WHAT TO WORK ON: Give back exactly the line containing "Instruction: Collapse the" together with all the lines after it, ending at the final line below.

INPUT DATA:
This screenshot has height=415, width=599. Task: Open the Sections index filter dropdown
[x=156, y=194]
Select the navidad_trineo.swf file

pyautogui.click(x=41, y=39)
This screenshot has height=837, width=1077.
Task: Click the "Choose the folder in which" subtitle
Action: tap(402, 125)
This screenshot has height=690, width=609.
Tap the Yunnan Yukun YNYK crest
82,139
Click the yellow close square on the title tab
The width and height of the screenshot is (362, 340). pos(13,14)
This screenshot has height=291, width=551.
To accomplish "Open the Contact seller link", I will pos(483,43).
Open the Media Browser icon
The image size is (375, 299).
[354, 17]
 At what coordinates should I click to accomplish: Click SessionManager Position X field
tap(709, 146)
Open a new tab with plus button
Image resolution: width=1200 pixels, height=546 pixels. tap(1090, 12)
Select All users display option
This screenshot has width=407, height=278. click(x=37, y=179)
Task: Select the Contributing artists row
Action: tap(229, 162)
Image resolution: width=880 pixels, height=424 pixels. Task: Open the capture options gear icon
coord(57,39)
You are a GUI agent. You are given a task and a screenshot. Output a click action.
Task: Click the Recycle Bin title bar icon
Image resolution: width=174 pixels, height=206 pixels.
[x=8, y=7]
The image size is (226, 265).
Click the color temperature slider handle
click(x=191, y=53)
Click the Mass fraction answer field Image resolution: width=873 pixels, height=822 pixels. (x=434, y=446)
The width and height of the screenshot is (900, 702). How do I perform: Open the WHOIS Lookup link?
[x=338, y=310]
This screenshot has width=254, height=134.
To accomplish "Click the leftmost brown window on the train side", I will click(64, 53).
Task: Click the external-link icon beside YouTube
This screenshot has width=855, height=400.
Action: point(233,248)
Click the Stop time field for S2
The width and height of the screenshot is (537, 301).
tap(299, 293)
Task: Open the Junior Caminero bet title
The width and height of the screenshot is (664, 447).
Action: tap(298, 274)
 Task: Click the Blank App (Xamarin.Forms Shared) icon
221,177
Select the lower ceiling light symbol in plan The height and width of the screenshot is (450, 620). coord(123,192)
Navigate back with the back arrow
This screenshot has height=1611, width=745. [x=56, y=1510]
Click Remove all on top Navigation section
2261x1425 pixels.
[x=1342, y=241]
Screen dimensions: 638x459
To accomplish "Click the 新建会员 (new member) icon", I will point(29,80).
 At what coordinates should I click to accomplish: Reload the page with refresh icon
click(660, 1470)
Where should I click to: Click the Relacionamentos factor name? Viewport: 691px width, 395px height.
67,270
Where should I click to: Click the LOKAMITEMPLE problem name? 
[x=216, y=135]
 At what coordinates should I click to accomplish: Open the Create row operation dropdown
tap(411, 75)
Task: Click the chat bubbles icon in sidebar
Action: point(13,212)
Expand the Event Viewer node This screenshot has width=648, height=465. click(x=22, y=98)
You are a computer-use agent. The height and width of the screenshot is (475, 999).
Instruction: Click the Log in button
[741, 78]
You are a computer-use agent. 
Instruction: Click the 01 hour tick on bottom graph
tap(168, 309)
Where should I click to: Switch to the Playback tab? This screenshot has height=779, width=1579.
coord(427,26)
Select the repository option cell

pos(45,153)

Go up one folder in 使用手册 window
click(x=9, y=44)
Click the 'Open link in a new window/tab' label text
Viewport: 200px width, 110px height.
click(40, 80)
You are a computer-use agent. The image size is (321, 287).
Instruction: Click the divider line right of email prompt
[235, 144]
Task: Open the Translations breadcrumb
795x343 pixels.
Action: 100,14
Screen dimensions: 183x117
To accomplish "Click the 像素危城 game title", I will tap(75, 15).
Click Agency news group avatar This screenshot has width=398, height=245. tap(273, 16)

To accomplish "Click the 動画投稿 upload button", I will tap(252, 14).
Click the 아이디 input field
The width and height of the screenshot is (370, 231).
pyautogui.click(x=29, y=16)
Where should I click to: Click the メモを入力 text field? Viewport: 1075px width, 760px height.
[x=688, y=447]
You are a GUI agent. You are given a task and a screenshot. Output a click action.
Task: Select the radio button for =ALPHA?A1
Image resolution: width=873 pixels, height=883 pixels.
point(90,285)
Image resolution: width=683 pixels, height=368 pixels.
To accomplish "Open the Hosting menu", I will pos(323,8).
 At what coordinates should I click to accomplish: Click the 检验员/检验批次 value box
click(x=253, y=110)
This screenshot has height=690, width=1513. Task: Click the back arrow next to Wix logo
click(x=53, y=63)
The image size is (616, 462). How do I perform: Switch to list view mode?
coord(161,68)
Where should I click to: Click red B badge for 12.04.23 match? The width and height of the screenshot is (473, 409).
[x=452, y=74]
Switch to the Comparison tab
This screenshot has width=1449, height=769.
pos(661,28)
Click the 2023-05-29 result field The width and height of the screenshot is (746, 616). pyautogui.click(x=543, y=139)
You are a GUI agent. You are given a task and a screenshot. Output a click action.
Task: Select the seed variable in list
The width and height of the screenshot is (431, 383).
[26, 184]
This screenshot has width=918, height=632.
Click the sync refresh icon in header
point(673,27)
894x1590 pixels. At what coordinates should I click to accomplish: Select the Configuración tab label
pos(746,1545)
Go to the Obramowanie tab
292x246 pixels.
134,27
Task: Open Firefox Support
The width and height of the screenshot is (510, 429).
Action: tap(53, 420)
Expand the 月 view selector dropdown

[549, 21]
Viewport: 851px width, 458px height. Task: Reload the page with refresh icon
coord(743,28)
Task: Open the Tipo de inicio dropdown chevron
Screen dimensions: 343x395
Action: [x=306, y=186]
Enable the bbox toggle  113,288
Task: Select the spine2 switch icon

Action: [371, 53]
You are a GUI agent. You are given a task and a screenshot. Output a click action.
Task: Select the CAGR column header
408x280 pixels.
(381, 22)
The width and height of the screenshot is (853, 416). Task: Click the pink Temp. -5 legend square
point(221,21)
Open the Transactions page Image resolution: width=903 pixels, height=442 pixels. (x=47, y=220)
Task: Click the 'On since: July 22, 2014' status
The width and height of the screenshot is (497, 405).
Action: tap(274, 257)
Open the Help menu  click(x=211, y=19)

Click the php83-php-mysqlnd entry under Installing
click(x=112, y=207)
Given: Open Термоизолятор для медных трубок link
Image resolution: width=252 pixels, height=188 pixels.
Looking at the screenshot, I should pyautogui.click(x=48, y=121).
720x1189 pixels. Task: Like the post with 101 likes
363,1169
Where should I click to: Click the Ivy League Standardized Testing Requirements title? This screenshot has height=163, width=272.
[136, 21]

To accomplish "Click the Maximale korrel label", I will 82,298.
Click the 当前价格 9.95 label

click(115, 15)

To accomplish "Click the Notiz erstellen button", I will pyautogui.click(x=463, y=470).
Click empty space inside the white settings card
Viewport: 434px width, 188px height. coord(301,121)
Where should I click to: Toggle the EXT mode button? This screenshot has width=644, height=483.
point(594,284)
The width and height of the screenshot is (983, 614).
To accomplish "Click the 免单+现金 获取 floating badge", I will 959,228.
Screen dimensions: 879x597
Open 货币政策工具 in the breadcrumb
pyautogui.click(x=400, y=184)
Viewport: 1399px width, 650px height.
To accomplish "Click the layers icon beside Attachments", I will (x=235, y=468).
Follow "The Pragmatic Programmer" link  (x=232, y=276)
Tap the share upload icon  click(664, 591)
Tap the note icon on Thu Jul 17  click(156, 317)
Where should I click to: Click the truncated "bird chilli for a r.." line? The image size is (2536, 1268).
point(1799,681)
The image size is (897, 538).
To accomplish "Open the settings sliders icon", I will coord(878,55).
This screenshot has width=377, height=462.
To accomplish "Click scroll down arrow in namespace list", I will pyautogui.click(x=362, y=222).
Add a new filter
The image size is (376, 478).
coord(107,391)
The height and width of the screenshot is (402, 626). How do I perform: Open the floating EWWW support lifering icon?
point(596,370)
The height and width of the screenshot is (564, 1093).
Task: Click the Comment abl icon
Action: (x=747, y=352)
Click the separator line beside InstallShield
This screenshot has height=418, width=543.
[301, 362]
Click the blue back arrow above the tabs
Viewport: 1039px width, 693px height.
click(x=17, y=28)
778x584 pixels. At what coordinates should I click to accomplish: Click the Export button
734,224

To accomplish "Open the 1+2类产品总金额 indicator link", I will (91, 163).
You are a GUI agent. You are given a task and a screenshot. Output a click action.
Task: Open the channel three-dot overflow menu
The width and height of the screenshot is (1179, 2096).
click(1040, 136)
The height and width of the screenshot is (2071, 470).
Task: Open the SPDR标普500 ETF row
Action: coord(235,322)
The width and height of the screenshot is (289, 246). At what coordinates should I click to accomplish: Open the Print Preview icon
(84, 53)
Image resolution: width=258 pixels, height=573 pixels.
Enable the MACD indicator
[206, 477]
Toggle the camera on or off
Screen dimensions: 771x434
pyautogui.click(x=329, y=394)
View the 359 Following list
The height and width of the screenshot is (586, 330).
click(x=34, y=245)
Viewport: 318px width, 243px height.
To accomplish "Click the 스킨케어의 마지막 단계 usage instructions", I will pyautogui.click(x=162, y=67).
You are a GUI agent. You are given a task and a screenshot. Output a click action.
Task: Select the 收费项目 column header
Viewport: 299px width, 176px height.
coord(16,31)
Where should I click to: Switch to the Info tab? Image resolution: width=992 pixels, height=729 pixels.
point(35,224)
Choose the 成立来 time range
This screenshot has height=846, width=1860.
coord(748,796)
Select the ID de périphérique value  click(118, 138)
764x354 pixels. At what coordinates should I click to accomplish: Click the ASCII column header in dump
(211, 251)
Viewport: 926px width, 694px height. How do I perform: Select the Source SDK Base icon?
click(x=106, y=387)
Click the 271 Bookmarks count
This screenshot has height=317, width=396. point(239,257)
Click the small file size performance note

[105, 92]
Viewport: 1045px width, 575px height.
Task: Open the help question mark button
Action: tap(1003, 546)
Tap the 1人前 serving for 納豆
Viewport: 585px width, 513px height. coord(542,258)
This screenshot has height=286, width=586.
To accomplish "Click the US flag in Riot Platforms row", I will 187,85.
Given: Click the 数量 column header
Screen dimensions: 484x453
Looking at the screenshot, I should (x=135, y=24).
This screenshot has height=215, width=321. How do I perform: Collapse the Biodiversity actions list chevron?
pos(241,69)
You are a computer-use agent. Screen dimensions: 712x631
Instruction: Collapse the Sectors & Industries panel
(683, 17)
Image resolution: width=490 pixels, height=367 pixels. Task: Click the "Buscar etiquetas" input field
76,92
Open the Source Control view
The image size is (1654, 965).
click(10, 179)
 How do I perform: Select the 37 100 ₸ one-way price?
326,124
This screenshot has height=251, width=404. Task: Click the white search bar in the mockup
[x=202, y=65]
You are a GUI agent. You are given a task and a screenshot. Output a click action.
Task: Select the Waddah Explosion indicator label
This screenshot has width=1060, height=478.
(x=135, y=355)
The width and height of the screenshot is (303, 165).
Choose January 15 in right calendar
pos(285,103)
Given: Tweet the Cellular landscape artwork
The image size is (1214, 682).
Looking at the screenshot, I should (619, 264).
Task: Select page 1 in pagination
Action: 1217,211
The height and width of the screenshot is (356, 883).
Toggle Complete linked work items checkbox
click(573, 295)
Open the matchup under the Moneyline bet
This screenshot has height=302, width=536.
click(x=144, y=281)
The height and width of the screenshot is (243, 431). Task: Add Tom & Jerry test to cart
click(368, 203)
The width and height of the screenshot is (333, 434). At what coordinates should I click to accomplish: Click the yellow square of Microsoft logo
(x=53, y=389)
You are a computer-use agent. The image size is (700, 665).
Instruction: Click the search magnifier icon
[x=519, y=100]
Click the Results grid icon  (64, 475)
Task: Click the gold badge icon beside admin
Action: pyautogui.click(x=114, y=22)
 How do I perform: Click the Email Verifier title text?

WRITTEN RESPONSE:
Instruction: Collapse the Sectors & Industries panel
(683, 17)
Image resolution: width=490 pixels, height=367 pixels. Task: Click the "Buscar etiquetas" input field
76,92
Open the Source Control view
The image size is (1654, 965).
click(10, 179)
 How do I perform: Select the 37 100 ₸ one-way price?
326,124
This screenshot has height=251, width=404. Task: Click the white search bar in the mockup
[x=202, y=65]
You are a GUI agent. You are given a task and a screenshot. Output a click action.
Task: Select the Waddah Explosion indicator label
This screenshot has width=1060, height=478.
(x=135, y=355)
The width and height of the screenshot is (303, 165).
Choose January 15 in right calendar
pos(285,103)
Given: Tweet the Cellular landscape artwork
The image size is (1214, 682).
Looking at the screenshot, I should (619, 264).
Task: Select page 1 in pagination
Action: 1217,211
The height and width of the screenshot is (356, 883).
Toggle Complete linked work items checkbox
click(573, 295)
Open the matchup under the Moneyline bet
This screenshot has height=302, width=536.
click(x=144, y=281)
The height and width of the screenshot is (243, 431). Task: Add Tom & Jerry test to cart
click(368, 203)
The width and height of the screenshot is (333, 434). At what coordinates should I click to accomplish: Click the yellow square of Microsoft logo
(x=53, y=389)
You are a computer-use agent. The image size is (700, 665).
Instruction: Click the search magnifier icon
[x=519, y=100]
Click the Results grid icon  (64, 475)
Task: Click the gold badge icon beside admin
Action: pyautogui.click(x=114, y=22)
 How do I perform: Click the Email Verifier title text?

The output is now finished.